Ações preferenciais e ordinárias no mercado brasileiro: a abertura do gap de preços
20/5/2015

Nos últimos tempos, quando os analistas escreveram sobre a falta de governança da Petrobras, lemos diversos comentários sobre corrupção e/ou ausência de cuidado na gestão dos investimentos da empresa. Traduzindo em números, todos já falaram sobre os grandiosos R$ 45 bilhões de baixas de impairment (fruto da queda expressiva do preço do petróleo e muita incompetência na alocação de investimentos) e dos R$ 6 bilhões de reconhecimento de “pagamentos indevidos” (corrupção). Enfim, nada do que se orgulhar, mas praticamente tudo já foi comentado sobre esses assuntos.

No entanto, faltou comentar um tema de governança com a ênfase merecida, que foi o não pagamento de dividendos às ações preferenciais.

Escrevo sobre esse assunto sem nenhuma pretensão de discutir a questão no âmbito legal, que eu deixo para os competentes advogados de plantão. Mas, como gestores, temos o total direito (e o dever) de analisar o impacto nas ações (nesse caso, nas diferentes classes) das decisões de qualquer empresa.

Há anos que se vem tentando “desconstruir”, em um processo de longo prazo até louvável, a figura das ações preferenciais, que tiveram o seu papel no começo do crescimento do mercado de capitais no Brasil, propiciando uma combinação altamente conveniente para os empresários: farta captação de recursos, sem a respectiva divisão de poder. Nas empresas em que se mantém a estrutura original de capital composta de 2/3 de ações preferenciais e 1/3 de ordinárias, o acionista majoritário consegue deter o poder total na companhia com apenas 16,6% da base acionária. Situação nada saudável quando pensamos em um processo mais democrático na gestão das empresas.

Esse modelo se esgotou com a mudança do ambiente em termos de exigências crescentes dos minoritários. A reforma da Lei das S.As. e a introdução dos selos de governança corporativa representaram uma grande evolução no debate.

No entanto, restou parte importante do mercado de ações de antigas empresas, sobretudo as estatais, com parcela relevante em preferenciais em seu free float. Desde que eu me entendo por gente no mercado financeiro, a única vantagem palpável do detentor de ações preferenciais consiste exatamente na “preferência” pelo dividendo. Mesmo assim, ao longo dos anos, as companhias abertas, em geral, adotam a política de sempre buscar pagar um valor igual de dividendos para ambas as classes de ações. A vantagem da ação preferencial reside, quando faltam recursos, na garantia de um valor mínimo “teoricamente garantido”. Em troca dessa vantagem, o preferencialista abre mão do seu direito a voto. Esse é o conceito básico ensinado aos investidores de geração em geração, há décadas, desde os tempos da saudosa Bolsa do Rio de Janeiro, na Praça XV.

Todo esse conceito era “tácito e teoricamente escrito nos estatutos”, até a surpresa do dia 22 de abril de 2015, quando a Petrobrás declarou dividendo zero para todos os acionistas. Para os ordinaristas, nada a comentar, faz parte do jogo. A companhia reportou prejuízo de R$ 22 bilhões e não faria o menor sentido econômico uma potencial alavancagem (já em patamar elevado) para o pagamento de dividendos.

┄┄┄┄┄┄

_Instrução 1:_ Reescreva a parte do artigo sobre ações preferenciais que começa nas palavras "No entanto, faltou" e termina depois de "de qualquer empresa.", atualizando "gestores" para "administradores".

┄┄┄┄┄┄

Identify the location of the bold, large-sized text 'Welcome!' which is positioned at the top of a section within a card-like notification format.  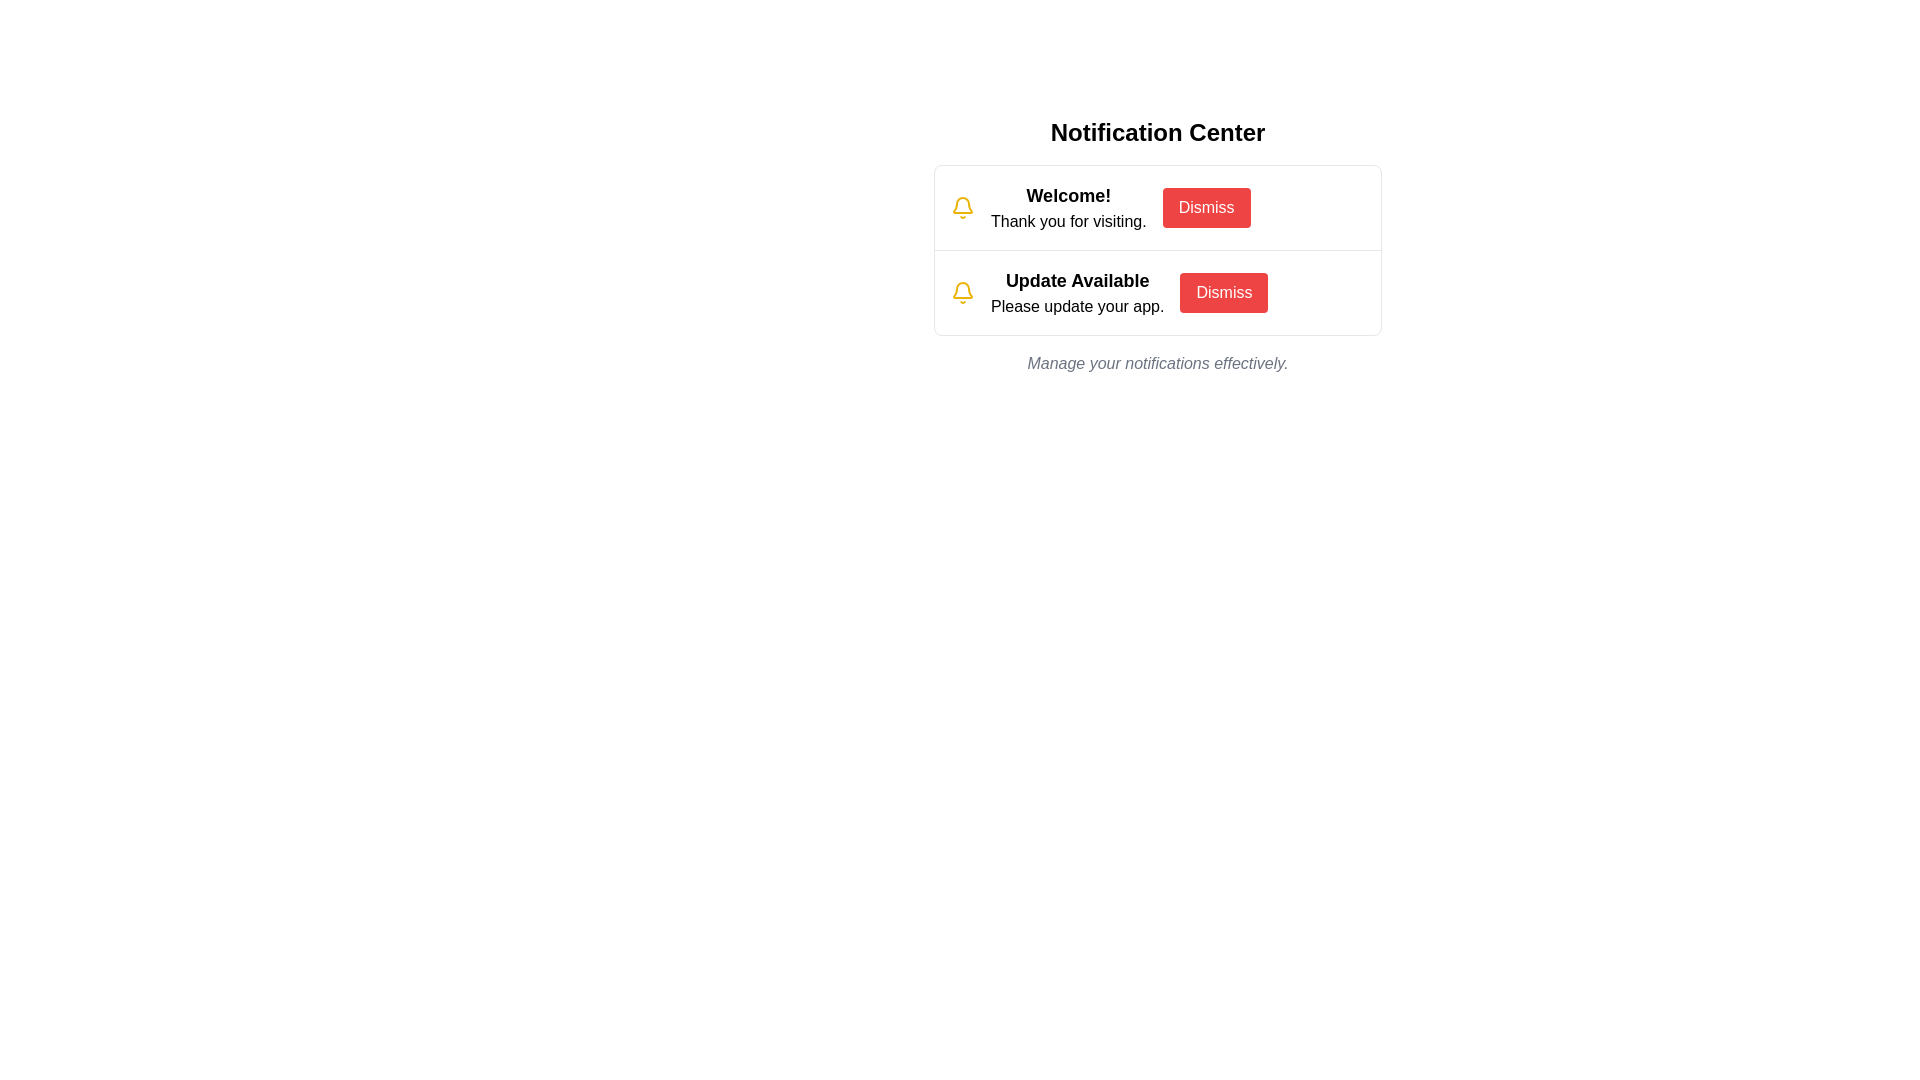
(1067, 196).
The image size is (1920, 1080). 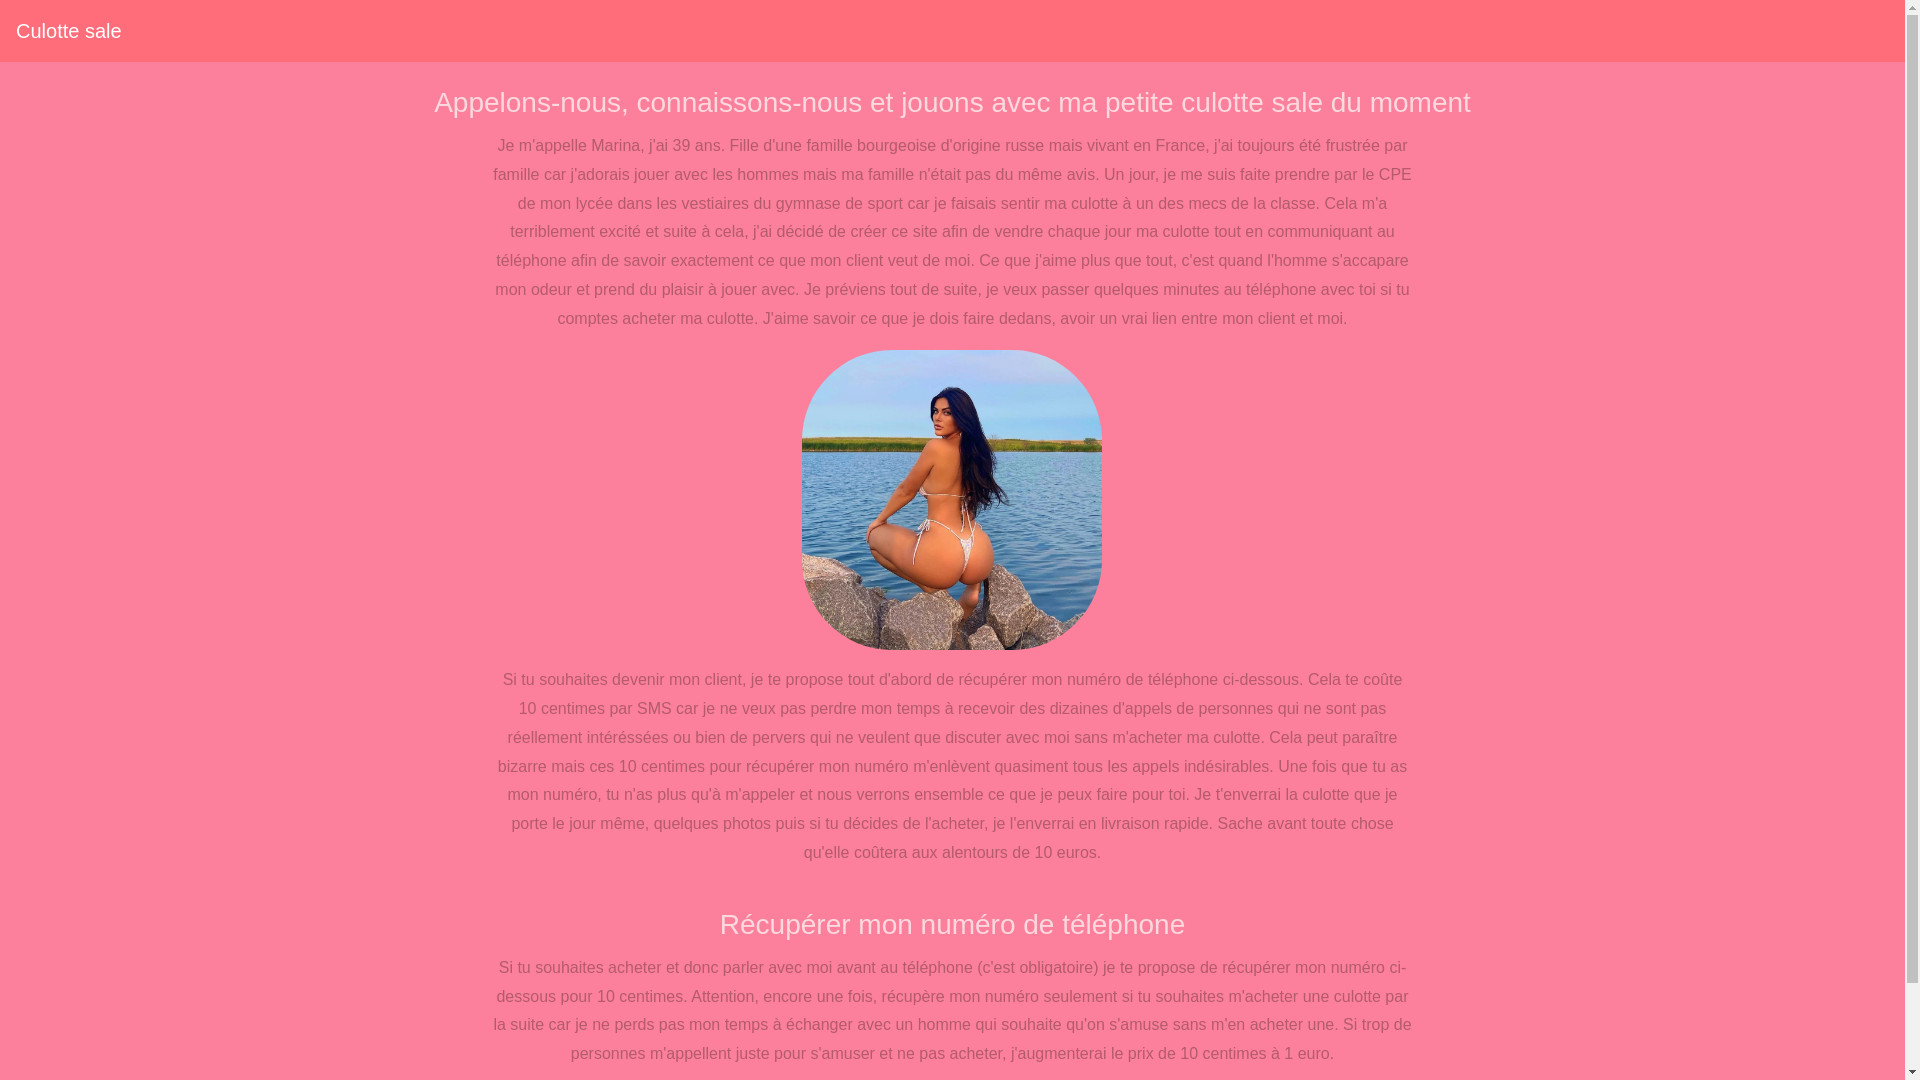 What do you see at coordinates (68, 30) in the screenshot?
I see `'Culotte sale'` at bounding box center [68, 30].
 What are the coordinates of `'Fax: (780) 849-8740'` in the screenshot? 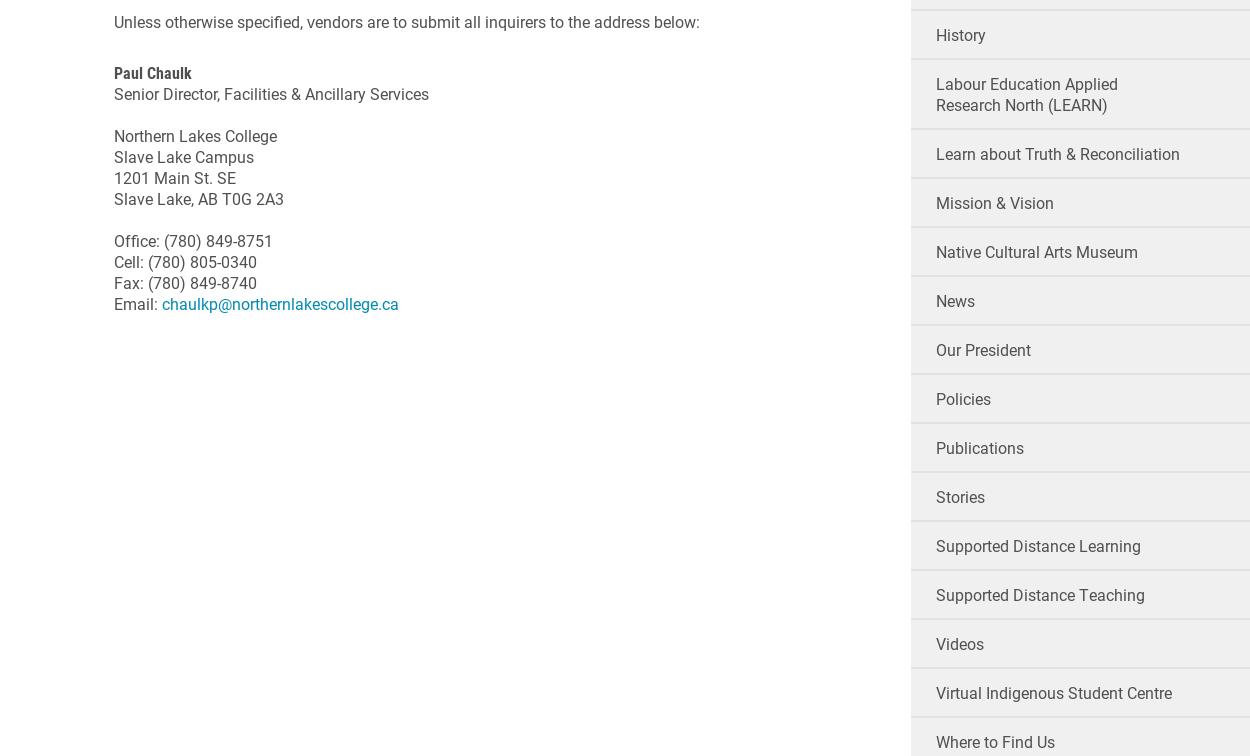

┄┄┄┄┄┄

_Instrução 2:_ Organize como CSV de duas colunas, consulta e resultado, as entradas desde o início até a linha que contém "(1067, 196).", inclusive. Use uma linha por entrada, com cada campo entre aspas e as quebras de linha trocadas por espaços, e deixe as imagens de fora.

_Resposta final 1:_
No entanto, faltou comentar um tema de governança com a ênfase merecida, que foi o não pagamento de dividendos às ações preferenciais.

Escrevo sobre esse assunto sem nenhuma pretensão de discutir a questão no âmbito legal, que eu deixo para os competentes advogados de plantão. Mas, como administradores, temos o total direito (e o dever) de analisar o impacto nas ações (nesse caso, nas diferentes classes) das decisões de qualquer empresa.

_Resposta final 2:_
consulta,resultado
"Identify the location of the bold, large-sized text 'Welcome!' which is positioned at the top of a section within a card-like notification format.","(1067, 196)."